I have been presented with Airmagnet 3.0 with the tri-mode card courtesy of my boss.

I like the rogue AP finder with the geiger counter tool..very cool.

What I dont like are the false positive readings I get for unsecured AP's, spoofed MAC's, Faked AP's etc...

I have enough aggravation in my life without compounding it with chasing around behind my work when I know these things are not possible. Such as a brand new infrastructure with no users on it yet.

I realize I am not enough of a wonk to fully appreiciate what all this thing can do...

I cant read hexadecimal and get your credit card numbers or read your email.

I do not like the site survey tool - maybe I'm too used to Aironets
but I know whats going on when i see dBm as opposed to a graph in the middle of a bar between the noise floor and more than 50....


So far I am not 3,000.00 dollars worth of impressed..

Any power users out there please enlighten me..I know keenanj is a big proponent.

Can you help a brother out?

I would be curious to know more about the false positives. I have little experience with it, only at a seminar one time. The false positive if I understand it would be a pain. I also played with a YellowJacket and even though it was not a lot of time, I think I was more impressed with that. Have you compared the two at all?

No I haven't but as soon as I figure out how to save a capture I would be happy to post them here in some sort of file you could read .....

I have a lot of experience with this product and unless you add the MAC addresses and AP names, etc., it is going to think it should be on your network. You will need to spend some time with it!

Hello, Out of the box AirMagnet is configured to display the maximum alerts for performance and security. We usually fine tune the install for our customers. We first baseline the wireless network and configure accordingly.

Also check for updates on myairmagnet section of the website the current version 3.1 is build 1033

You should go through a quick training session on the AirMagnet website as it is has many user configrable settings.

Don't write off all the warnings as false "Ap with WEP disabled" means just that. The "DOS RF jamming alert" may be the result of misconfigured access points on overlapping channels or other devices on the same frequency still good to know about.

You can scale back the warning by going into configuration under alarms and adjust the threshold for all the alerts some setting have a value some are just on and off.

One thing that we adjust is the 10% value for channel noise level it is a bit low for most areas.

To save a trace just do file save as your can choose airmagent, ethereal or Network General format.

Save your capture as a airmagnet format file and send it to me i will have a look.

Also go to config and export your airmagnet profile I will take a look at your setup.

Thank you masked man...

Look for something beginning of next week..


Thank you again.

I will check out the website and learn something.

Hey gang...

I have a couple of airmagnet traces to post, but I can t post them here...keenanj I will send you my email so I can send them to you at your email

I finaly had a chance to look at the AirMagnet trace that you sent to me.

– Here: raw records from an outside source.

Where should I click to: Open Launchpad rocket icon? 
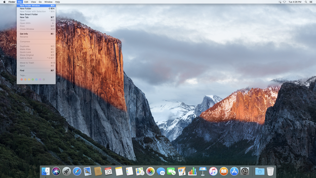(x=66, y=172)
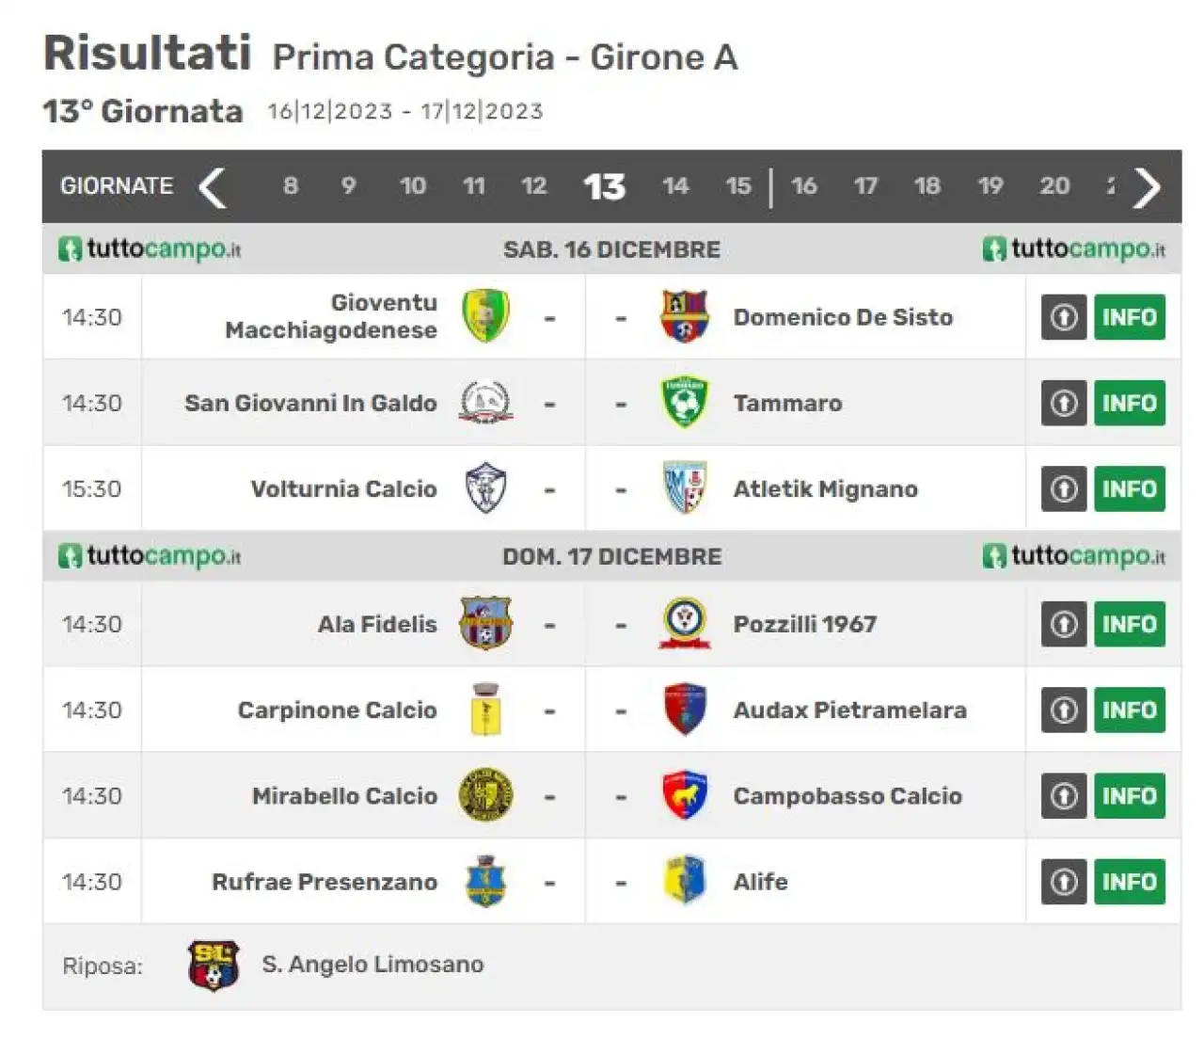Click the Tammaro green football crest
The image size is (1204, 1038).
point(685,403)
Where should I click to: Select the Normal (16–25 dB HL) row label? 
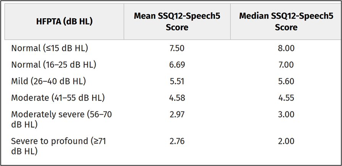coord(53,65)
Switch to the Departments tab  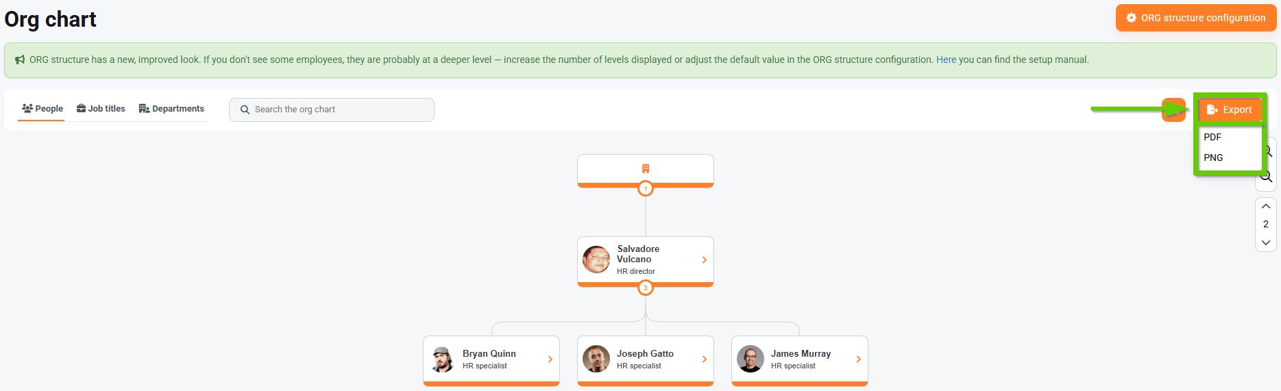[171, 109]
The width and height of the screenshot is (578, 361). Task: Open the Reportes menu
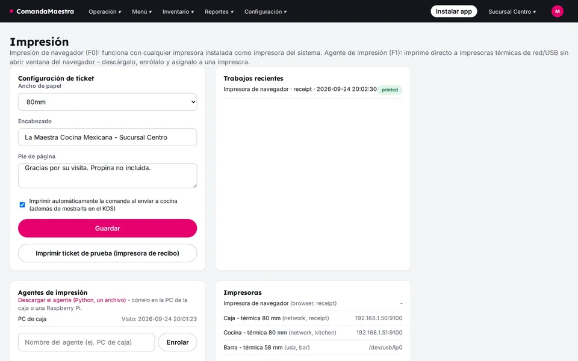tap(219, 12)
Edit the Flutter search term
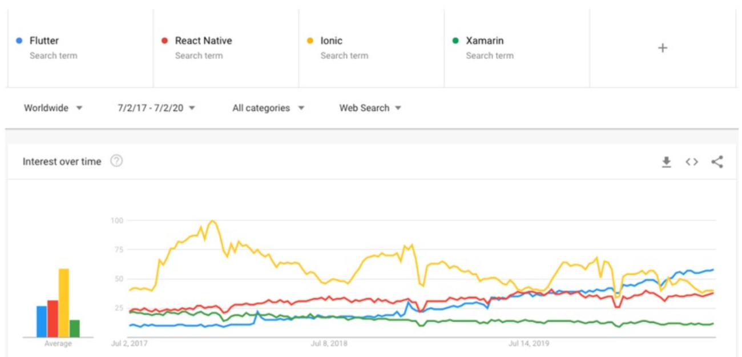This screenshot has height=357, width=742. coord(80,48)
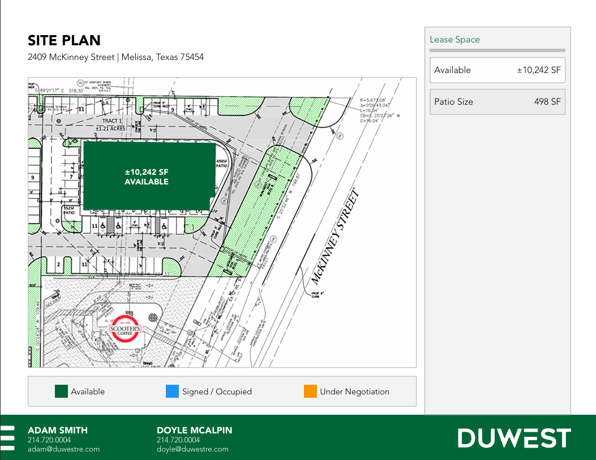Click the white stripes icon in the footer
This screenshot has height=460, width=596.
point(7,438)
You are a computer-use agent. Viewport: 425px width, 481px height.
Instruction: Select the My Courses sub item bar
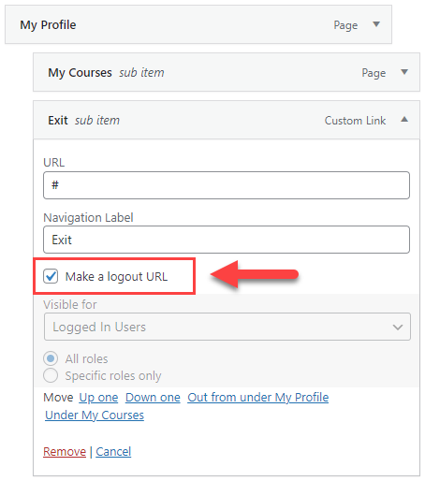click(x=227, y=72)
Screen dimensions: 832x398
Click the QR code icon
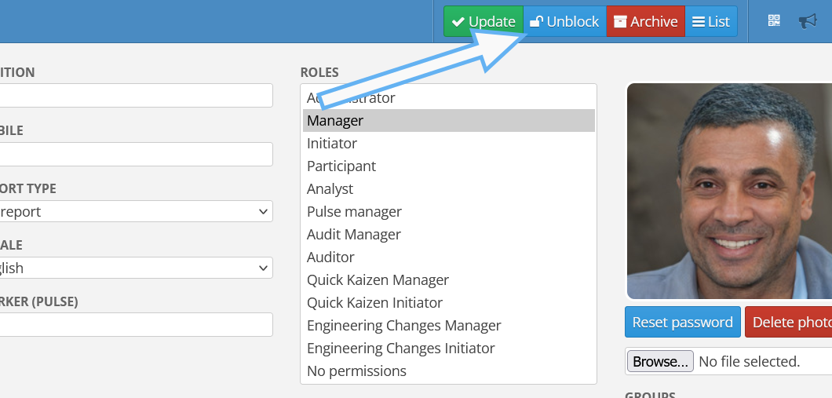point(774,21)
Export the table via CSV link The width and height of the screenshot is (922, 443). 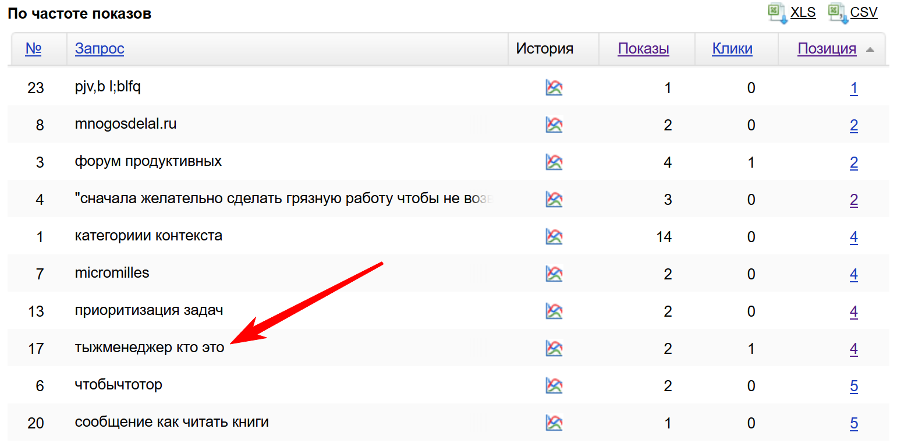tap(863, 13)
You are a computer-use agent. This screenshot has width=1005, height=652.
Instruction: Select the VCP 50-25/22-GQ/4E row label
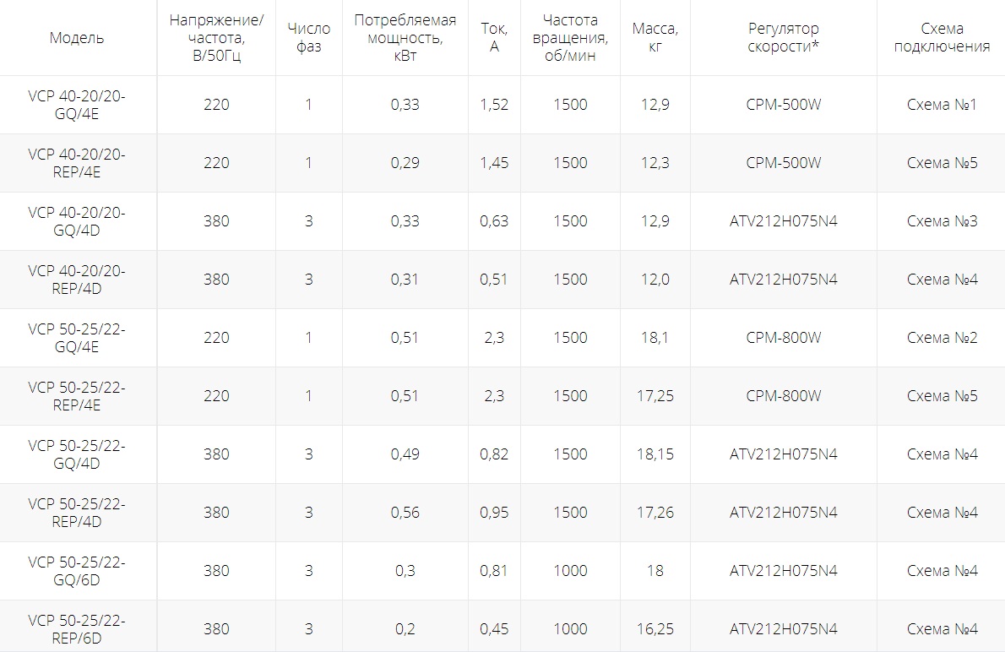[x=76, y=338]
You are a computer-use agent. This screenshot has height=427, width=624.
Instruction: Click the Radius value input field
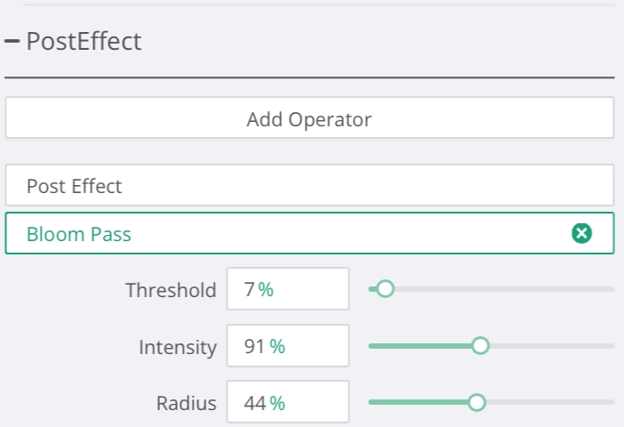coord(287,403)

Issues that it detected were more or less "best practice" WIFI security things.

ap with wep disabled
ap broadcasting SSID
device unprotected by TKIP

On the performace side the location of you AirMagent laptop have something to do with the results.

Three acces points were detected during the session all on the same channel so it reported channel with overloaded access points.

Channel with overloaded AP's
The signal to noise level was to low for a good connection.
so it reported RF coverage compromised

If you have more traces or questions send them my way

Thank you for taking the time to look at these.
I generally use smaller cells by powering down my AP's and using antennas and building structure to "shape" the cells to somewhere no bigger than 6000 sq ft. Usually, it is less than this due to the nature of the building layout.

So as I am walking around, several AP's could be on six, for example, because I have walked through several cells in the course of the survey.

Should I be standing still and take readings? Or is this to be expected? It would not be unusual for me to have 50 plus AP's in a hospital type environment. However, the power is so low that they do not bleed through the floors on the y axis and I still get a good 4500-5000 sq ft on the x axis. This is how I load balance and make sure enough throughput goes around for everybody now and maybe even then.....

The AP's that said WEP disabled and broadcasting were, in fact, picked up outside the hospital and were not on the network in question.

However, the one with the TKIP warning was my test AP and it was set to TKIP and MIC

(meaning, I checked the two boxes on the radio advanced tab on the cisco 1200)

This is what has me concerned...is it possible I am doing something wrong when I thought I was doing it right?


Thank you again for your time and any further reflections, random thoughts or advice is always apprieciated.